Collected data entries:

..............................

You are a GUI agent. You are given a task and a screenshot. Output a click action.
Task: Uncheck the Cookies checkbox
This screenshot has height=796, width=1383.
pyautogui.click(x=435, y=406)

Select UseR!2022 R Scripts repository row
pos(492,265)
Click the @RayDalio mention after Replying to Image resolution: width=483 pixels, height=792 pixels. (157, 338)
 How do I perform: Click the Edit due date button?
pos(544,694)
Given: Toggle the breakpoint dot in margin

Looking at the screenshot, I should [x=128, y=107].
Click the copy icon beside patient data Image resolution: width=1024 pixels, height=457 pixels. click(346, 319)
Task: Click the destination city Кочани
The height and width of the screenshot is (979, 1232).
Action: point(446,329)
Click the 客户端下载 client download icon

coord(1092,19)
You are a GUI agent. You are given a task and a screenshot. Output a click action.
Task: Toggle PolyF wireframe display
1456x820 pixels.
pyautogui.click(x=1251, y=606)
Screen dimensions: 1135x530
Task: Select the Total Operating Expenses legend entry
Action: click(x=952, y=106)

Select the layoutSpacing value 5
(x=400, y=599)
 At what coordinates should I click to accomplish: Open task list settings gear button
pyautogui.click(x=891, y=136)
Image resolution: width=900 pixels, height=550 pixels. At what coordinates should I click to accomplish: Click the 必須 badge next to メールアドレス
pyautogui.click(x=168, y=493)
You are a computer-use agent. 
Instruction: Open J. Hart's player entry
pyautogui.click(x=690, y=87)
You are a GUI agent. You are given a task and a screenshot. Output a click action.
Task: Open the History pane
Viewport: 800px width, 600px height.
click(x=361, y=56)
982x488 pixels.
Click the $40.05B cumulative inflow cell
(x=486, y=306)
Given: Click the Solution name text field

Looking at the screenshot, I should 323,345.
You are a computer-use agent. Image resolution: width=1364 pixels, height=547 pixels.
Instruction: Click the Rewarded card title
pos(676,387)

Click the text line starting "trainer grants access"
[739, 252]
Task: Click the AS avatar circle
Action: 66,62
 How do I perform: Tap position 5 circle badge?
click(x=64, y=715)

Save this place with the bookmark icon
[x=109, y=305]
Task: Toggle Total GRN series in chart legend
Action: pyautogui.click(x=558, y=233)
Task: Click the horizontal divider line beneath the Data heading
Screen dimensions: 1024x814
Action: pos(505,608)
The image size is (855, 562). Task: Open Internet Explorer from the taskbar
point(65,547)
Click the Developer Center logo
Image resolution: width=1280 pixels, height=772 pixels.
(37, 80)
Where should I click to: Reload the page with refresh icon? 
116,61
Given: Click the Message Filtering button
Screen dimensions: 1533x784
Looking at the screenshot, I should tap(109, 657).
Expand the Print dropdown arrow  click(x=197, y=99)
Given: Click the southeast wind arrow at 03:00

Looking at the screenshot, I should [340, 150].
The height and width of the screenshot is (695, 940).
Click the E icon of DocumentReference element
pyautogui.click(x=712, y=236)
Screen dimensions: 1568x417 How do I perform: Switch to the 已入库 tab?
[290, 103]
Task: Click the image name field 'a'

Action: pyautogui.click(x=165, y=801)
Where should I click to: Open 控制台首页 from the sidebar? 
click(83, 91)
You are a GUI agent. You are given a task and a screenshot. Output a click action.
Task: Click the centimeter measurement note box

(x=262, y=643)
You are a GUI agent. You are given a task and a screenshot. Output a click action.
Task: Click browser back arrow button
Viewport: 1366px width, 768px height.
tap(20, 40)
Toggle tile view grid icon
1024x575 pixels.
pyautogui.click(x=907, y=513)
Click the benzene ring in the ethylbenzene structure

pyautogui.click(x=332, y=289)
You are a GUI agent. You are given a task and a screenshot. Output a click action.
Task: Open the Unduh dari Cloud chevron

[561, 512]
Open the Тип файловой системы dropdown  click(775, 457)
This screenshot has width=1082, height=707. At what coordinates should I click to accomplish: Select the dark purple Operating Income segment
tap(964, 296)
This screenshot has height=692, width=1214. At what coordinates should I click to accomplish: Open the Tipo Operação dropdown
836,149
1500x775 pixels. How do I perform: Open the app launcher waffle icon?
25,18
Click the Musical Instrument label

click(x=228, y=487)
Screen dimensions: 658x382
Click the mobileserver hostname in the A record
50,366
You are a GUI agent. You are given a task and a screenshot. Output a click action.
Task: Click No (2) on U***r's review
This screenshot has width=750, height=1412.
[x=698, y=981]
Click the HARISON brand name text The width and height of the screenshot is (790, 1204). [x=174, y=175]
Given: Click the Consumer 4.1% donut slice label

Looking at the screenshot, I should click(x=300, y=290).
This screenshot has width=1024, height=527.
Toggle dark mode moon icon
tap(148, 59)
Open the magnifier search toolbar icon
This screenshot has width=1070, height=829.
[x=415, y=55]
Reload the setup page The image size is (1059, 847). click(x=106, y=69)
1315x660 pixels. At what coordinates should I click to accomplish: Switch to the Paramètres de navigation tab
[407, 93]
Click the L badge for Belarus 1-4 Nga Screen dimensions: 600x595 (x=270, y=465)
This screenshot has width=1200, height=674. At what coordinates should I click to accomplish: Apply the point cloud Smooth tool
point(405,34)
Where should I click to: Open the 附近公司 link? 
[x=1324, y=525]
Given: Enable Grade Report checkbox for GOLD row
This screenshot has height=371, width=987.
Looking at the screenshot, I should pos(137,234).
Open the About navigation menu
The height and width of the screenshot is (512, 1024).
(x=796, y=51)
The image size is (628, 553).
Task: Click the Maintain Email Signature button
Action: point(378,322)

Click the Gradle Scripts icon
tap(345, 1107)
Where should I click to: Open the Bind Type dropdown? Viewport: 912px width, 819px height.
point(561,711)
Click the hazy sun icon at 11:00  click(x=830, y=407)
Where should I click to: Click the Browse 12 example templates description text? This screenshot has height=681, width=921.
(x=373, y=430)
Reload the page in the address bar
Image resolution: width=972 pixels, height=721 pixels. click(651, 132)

..............................

TASK DIRECTIONS:
Please print out every record exactly as it is written.

REPLY TO THE EXERCISE:
You are a GUI agent. You are given a task and a screenshot. Output a click action.
Task: Uncheck the Cookies checkbox
This screenshot has height=796, width=1383.
pyautogui.click(x=435, y=406)

Select UseR!2022 R Scripts repository row
pos(492,265)
Click the @RayDalio mention after Replying to Image resolution: width=483 pixels, height=792 pixels. (157, 338)
 How do I perform: Click the Edit due date button?
pos(544,694)
Given: Toggle the breakpoint dot in margin

Looking at the screenshot, I should [x=128, y=107].
Click the copy icon beside patient data Image resolution: width=1024 pixels, height=457 pixels. click(346, 319)
Task: Click the destination city Кочани
The height and width of the screenshot is (979, 1232).
Action: point(446,329)
Click the 客户端下载 client download icon

coord(1092,19)
You are a GUI agent. You are given a task and a screenshot. Output a click action.
Task: Toggle PolyF wireframe display
1456x820 pixels.
pyautogui.click(x=1251, y=606)
Screen dimensions: 1135x530
Task: Select the Total Operating Expenses legend entry
Action: click(x=952, y=106)

Select the layoutSpacing value 5
(x=400, y=599)
 At what coordinates should I click to accomplish: Open task list settings gear button
pyautogui.click(x=891, y=136)
Image resolution: width=900 pixels, height=550 pixels. At what coordinates should I click to accomplish: Click the 必須 badge next to メールアドレス
pyautogui.click(x=168, y=493)
You are a computer-use agent. 
Instruction: Open J. Hart's player entry
pyautogui.click(x=690, y=87)
You are a GUI agent. You are given a task and a screenshot. Output a click action.
Task: Open the History pane
Viewport: 800px width, 600px height.
click(x=361, y=56)
982x488 pixels.
Click the $40.05B cumulative inflow cell
(x=486, y=306)
Given: Click the Solution name text field

Looking at the screenshot, I should 323,345.
You are a computer-use agent. Image resolution: width=1364 pixels, height=547 pixels.
Instruction: Click the Rewarded card title
pos(676,387)

Click the text line starting "trainer grants access"
[739, 252]
Task: Click the AS avatar circle
Action: 66,62
 How do I perform: Tap position 5 circle badge?
click(x=64, y=715)

Save this place with the bookmark icon
[x=109, y=305]
Task: Toggle Total GRN series in chart legend
Action: pyautogui.click(x=558, y=233)
Task: Click the horizontal divider line beneath the Data heading
Screen dimensions: 1024x814
Action: pos(505,608)
The image size is (855, 562). Task: Open Internet Explorer from the taskbar
point(65,547)
Click the Developer Center logo
Image resolution: width=1280 pixels, height=772 pixels.
(37, 80)
Where should I click to: Reload the page with refresh icon? 
116,61
Given: Click the Message Filtering button
Screen dimensions: 1533x784
Looking at the screenshot, I should tap(109, 657).
Expand the Print dropdown arrow  click(x=197, y=99)
Given: Click the southeast wind arrow at 03:00

Looking at the screenshot, I should [340, 150].
The height and width of the screenshot is (695, 940).
Click the E icon of DocumentReference element
pyautogui.click(x=712, y=236)
Screen dimensions: 1568x417 How do I perform: Switch to the 已入库 tab?
[290, 103]
Task: Click the image name field 'a'

Action: pyautogui.click(x=165, y=801)
Where should I click to: Open 控制台首页 from the sidebar? 
click(83, 91)
You are a GUI agent. You are given a task and a screenshot. Output a click action.
Task: Click the centimeter measurement note box

(x=262, y=643)
You are a GUI agent. You are given a task and a screenshot. Output a click action.
Task: Click browser back arrow button
Viewport: 1366px width, 768px height.
tap(20, 40)
Toggle tile view grid icon
1024x575 pixels.
pyautogui.click(x=907, y=513)
Click the benzene ring in the ethylbenzene structure

pyautogui.click(x=332, y=289)
You are a GUI agent. You are given a task and a screenshot. Output a click action.
Task: Open the Unduh dari Cloud chevron

[561, 512]
Open the Тип файловой системы dropdown  click(775, 457)
This screenshot has width=1082, height=707. At what coordinates should I click to accomplish: Select the dark purple Operating Income segment
tap(964, 296)
This screenshot has height=692, width=1214. At what coordinates should I click to accomplish: Open the Tipo Operação dropdown
836,149
1500x775 pixels. How do I perform: Open the app launcher waffle icon?
25,18
Click the Musical Instrument label

click(x=228, y=487)
Screen dimensions: 658x382
Click the mobileserver hostname in the A record
50,366
You are a GUI agent. You are given a task and a screenshot. Output a click action.
Task: Click No (2) on U***r's review
This screenshot has width=750, height=1412.
[x=698, y=981]
Click the HARISON brand name text The width and height of the screenshot is (790, 1204). [x=174, y=175]
Given: Click the Consumer 4.1% donut slice label

Looking at the screenshot, I should click(x=300, y=290).
This screenshot has width=1024, height=527.
Toggle dark mode moon icon
tap(148, 59)
Open the magnifier search toolbar icon
This screenshot has width=1070, height=829.
[x=415, y=55]
Reload the setup page The image size is (1059, 847). click(x=106, y=69)
1315x660 pixels. At what coordinates should I click to accomplish: Switch to the Paramètres de navigation tab
[407, 93]
Click the L badge for Belarus 1-4 Nga Screen dimensions: 600x595 (x=270, y=465)
This screenshot has width=1200, height=674. At what coordinates should I click to accomplish: Apply the point cloud Smooth tool
point(405,34)
Where should I click to: Open the 附近公司 link? 
[x=1324, y=525]
Given: Enable Grade Report checkbox for GOLD row
This screenshot has height=371, width=987.
Looking at the screenshot, I should pos(137,234).
Open the About navigation menu
The height and width of the screenshot is (512, 1024).
(x=796, y=51)
The image size is (628, 553).
Task: Click the Maintain Email Signature button
Action: point(378,322)

Click the Gradle Scripts icon
tap(345, 1107)
Where should I click to: Open the Bind Type dropdown? Viewport: 912px width, 819px height.
point(561,711)
Click the hazy sun icon at 11:00  click(x=830, y=407)
Where should I click to: Click the Browse 12 example templates description text? This screenshot has height=681, width=921.
(x=373, y=430)
Reload the page in the address bar
Image resolution: width=972 pixels, height=721 pixels. click(651, 132)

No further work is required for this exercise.